Landcom reports against 34 key indicators annually and says it has met the majority of its green targets to date. The indicators used by Landcom have brought rigour to the reporting process, allowing areas requiring improvement to be targeted.
For example, meeting targets for moderate income housing has been a challenge for Landcom, Driscoll says. In this case, the cost of land has been an impediment.
“That target, in particular, has been one we’ve struggled to meet,” Driscoll says. “What does that mean for us? We’ve tried hard to be as efficient as we can,” with Landcom exploring solutions ranging from home design to different land sizes.
“You can’t improve performance unless you’re measuring it,” Driscoll says, adding that Landcom’s reporting process has also helped create a market.
Systems that might otherwise have struggled to gain a foothold – such as water metering and quality reporting – are now well established.

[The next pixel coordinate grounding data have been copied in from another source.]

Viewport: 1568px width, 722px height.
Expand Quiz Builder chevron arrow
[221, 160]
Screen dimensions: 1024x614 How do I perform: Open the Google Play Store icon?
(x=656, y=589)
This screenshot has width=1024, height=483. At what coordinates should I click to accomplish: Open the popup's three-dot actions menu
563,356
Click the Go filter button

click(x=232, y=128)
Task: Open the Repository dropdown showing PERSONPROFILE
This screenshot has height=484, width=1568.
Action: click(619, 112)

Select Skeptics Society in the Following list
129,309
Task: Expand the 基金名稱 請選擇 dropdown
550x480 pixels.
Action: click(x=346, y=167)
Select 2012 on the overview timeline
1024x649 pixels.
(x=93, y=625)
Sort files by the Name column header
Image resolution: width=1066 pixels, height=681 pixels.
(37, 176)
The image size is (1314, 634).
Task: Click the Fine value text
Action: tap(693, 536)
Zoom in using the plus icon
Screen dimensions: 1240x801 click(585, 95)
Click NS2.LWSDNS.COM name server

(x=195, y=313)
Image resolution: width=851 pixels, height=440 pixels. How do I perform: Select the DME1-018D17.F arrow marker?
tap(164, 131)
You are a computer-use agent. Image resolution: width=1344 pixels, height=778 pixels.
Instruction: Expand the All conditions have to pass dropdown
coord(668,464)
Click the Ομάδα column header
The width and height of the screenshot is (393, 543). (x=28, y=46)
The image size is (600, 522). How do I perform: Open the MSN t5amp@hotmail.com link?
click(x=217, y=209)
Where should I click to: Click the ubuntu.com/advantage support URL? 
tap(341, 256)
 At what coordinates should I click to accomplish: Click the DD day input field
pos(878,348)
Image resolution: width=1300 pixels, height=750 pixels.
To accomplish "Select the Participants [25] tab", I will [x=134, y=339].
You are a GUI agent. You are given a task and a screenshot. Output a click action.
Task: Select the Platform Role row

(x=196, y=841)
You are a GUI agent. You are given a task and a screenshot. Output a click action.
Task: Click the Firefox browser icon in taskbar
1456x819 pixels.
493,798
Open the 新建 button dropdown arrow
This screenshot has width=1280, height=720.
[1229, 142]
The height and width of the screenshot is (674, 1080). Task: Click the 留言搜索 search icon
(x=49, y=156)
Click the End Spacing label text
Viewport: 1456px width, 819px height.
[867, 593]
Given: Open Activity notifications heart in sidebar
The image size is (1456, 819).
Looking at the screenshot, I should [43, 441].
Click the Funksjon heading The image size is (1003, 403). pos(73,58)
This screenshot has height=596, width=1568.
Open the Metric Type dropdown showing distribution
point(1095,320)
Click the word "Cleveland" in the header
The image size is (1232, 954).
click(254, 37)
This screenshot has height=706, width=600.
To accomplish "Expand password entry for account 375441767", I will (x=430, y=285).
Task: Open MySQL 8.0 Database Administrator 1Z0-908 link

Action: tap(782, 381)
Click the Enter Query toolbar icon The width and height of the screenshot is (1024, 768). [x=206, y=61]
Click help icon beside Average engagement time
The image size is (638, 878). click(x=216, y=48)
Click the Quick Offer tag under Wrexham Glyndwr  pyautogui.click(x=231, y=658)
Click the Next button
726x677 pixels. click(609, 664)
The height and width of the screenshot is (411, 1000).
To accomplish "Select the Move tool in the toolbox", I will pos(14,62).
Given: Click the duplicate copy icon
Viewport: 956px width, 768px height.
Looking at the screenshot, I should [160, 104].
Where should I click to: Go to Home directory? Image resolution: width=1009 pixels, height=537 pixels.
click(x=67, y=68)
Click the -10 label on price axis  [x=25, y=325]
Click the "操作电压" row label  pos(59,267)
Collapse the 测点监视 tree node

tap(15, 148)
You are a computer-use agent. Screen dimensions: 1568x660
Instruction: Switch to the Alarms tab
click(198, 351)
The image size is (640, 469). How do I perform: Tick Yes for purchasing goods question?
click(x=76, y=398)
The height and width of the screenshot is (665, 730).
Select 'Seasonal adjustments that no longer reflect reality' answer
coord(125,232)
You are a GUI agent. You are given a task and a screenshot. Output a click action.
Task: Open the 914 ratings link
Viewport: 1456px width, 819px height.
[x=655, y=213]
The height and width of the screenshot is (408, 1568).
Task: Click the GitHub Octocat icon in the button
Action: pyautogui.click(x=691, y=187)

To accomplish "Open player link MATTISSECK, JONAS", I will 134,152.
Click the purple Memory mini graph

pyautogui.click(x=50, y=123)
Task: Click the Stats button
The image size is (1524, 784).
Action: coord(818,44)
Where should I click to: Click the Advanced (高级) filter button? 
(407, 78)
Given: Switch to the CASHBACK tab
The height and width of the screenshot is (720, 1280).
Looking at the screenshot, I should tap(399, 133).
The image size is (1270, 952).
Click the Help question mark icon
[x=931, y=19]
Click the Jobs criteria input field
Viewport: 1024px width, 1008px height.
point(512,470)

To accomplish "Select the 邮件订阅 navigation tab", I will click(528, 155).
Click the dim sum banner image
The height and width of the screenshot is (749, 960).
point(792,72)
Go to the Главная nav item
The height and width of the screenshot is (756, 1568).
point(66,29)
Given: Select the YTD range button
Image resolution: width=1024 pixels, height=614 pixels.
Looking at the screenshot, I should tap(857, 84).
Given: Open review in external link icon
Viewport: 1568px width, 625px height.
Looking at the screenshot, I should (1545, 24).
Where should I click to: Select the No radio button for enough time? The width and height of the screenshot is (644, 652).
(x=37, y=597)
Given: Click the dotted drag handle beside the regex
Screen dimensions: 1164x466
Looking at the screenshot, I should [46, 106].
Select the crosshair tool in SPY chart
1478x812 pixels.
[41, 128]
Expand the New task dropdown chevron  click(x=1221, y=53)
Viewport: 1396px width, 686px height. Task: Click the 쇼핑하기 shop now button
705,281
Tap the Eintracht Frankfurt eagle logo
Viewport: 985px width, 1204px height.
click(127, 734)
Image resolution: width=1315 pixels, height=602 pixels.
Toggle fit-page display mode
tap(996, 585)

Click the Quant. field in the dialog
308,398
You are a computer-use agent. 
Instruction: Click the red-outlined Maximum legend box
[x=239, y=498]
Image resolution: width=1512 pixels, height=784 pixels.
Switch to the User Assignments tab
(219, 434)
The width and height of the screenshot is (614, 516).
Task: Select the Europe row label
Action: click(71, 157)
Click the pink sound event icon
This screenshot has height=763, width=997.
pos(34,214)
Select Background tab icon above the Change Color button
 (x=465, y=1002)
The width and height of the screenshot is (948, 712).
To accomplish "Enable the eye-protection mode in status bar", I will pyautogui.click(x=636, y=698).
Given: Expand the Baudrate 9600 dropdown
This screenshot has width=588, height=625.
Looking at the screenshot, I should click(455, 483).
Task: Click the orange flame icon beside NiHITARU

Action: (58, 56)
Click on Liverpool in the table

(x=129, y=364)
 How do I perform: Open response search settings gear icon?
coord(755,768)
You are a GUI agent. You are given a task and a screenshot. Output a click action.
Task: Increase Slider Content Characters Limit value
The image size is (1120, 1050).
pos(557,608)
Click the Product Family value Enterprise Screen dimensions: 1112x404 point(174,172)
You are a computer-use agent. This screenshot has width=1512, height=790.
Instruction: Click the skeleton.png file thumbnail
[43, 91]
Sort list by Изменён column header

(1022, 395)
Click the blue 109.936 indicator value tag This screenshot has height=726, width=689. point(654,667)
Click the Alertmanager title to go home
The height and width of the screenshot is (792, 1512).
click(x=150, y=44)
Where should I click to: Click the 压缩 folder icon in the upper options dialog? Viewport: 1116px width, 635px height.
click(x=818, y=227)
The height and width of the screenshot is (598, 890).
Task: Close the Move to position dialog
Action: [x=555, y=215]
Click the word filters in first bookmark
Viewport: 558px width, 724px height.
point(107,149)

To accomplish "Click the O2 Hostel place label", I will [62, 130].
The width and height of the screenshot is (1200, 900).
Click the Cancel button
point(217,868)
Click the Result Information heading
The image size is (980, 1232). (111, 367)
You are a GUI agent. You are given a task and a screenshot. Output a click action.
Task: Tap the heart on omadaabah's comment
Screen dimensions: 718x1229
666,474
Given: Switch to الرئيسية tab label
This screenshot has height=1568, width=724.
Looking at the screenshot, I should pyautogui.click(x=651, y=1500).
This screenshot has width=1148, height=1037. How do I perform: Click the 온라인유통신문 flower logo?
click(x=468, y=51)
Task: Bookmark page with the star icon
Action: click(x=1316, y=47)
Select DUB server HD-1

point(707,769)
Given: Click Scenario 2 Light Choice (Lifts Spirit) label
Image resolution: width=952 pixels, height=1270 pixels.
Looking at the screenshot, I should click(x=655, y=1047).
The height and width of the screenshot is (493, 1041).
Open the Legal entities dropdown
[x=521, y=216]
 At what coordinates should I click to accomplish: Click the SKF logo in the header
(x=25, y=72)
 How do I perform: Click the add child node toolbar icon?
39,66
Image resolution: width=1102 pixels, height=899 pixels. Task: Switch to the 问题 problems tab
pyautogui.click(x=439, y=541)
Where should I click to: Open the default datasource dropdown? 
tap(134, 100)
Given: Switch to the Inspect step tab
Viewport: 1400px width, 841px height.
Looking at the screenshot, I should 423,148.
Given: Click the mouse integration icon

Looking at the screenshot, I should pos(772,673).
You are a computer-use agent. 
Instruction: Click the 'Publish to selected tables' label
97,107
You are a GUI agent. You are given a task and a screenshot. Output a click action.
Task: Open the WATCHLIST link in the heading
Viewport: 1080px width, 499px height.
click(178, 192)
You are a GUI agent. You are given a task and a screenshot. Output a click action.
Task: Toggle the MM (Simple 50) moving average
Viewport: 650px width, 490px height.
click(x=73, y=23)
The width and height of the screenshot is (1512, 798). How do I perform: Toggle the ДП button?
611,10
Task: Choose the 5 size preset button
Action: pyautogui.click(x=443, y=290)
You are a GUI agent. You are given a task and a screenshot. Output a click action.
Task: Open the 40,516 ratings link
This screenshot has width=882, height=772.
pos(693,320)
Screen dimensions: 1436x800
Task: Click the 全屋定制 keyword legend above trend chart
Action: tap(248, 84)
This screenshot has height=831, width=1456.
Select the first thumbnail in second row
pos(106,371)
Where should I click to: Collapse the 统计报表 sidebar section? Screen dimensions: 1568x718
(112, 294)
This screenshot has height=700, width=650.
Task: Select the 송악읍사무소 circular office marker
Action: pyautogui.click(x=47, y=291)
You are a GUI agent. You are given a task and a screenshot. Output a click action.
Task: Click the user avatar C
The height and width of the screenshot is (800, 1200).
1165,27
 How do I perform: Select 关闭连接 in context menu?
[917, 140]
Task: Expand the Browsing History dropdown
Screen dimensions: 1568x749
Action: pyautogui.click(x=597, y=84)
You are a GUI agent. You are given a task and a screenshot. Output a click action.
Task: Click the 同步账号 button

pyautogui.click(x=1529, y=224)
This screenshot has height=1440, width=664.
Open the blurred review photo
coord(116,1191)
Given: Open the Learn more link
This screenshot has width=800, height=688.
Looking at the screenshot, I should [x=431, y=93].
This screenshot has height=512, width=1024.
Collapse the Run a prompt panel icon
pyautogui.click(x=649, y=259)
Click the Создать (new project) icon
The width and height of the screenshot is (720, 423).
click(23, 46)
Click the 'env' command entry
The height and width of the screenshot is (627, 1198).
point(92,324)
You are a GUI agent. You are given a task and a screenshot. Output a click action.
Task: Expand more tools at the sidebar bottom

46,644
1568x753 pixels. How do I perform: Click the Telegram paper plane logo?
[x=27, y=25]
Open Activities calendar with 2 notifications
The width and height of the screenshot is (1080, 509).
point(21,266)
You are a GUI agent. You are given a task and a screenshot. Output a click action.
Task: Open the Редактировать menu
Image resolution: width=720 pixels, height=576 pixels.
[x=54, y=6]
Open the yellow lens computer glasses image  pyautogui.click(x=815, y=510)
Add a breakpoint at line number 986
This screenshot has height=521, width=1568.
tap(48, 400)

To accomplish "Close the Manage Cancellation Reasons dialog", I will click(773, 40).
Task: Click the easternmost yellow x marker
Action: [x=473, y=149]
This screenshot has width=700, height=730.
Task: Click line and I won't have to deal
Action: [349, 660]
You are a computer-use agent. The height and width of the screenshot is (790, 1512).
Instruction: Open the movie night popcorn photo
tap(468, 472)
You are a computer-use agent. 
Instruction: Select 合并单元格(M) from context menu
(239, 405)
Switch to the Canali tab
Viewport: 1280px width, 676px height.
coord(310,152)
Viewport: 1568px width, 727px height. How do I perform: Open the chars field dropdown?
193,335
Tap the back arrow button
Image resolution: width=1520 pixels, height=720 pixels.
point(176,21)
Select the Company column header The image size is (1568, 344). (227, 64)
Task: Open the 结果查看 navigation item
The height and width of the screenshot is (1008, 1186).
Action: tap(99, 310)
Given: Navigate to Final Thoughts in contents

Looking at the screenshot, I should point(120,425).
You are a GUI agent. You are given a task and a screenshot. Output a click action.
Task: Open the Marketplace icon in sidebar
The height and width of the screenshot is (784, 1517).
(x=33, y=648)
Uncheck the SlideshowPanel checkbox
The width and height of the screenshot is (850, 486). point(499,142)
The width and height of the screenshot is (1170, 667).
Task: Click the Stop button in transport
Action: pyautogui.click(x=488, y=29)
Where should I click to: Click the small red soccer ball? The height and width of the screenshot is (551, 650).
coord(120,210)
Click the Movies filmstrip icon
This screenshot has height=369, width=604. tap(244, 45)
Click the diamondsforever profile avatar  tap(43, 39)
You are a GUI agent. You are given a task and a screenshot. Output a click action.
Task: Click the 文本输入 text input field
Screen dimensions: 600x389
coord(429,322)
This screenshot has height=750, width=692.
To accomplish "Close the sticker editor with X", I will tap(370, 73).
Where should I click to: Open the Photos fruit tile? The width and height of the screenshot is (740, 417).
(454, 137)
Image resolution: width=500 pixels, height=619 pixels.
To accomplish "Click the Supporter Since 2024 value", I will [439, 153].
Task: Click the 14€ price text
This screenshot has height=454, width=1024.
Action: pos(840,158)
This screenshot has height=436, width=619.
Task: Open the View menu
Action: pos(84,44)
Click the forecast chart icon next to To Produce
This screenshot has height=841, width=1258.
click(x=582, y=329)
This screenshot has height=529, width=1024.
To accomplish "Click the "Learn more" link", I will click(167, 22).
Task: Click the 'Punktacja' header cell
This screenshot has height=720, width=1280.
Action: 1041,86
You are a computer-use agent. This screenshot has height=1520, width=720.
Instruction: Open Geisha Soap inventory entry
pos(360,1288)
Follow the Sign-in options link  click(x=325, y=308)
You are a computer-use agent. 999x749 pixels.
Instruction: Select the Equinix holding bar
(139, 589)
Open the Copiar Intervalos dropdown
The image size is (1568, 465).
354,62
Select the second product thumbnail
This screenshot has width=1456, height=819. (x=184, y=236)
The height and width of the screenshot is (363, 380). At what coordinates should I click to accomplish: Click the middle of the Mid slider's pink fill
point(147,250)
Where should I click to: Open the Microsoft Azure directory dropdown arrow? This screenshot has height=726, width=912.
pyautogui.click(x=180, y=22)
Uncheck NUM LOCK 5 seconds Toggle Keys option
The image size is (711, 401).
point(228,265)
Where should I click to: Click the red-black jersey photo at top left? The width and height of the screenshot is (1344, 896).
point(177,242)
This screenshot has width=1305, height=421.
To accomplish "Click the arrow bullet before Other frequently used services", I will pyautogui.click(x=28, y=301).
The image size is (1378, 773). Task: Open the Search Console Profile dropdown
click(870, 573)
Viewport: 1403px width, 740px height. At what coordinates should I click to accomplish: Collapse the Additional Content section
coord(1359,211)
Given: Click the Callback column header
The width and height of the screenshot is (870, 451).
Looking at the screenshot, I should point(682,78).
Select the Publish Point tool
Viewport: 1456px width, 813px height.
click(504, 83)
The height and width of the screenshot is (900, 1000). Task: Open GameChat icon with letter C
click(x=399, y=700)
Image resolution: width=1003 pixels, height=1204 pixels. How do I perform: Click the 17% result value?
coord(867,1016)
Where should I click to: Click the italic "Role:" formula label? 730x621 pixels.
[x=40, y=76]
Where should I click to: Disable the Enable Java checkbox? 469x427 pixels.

While Landcom’s indicators have served it well to date, the organisation is now taking stock of its measurables and reassessing its targets.
For 18 months it has been consulting with its development partners to refine the sustainability indicators and targets against which it reports. The results will be made public in the near future.
The reassessment process is important not just for Landcom. but also for the industry. When private sector companies partner with Landcom, they sign up to the same sustainability targets Landcom sets for itself. “Through that process we’ve been able to ratchet up the performance of the NSW development industry generally,” Driscoll says.
“We will set a new benchmark. Our partners will come along on the journey with us. They’ll go away and implement these [benchmarks] on projects that are non-partnered.”
Driscoll says feedback from its development partners on the reassessment process has been valuable. For instance, some partners thought the indicators could be more ambitious and so water quality targets were stretched.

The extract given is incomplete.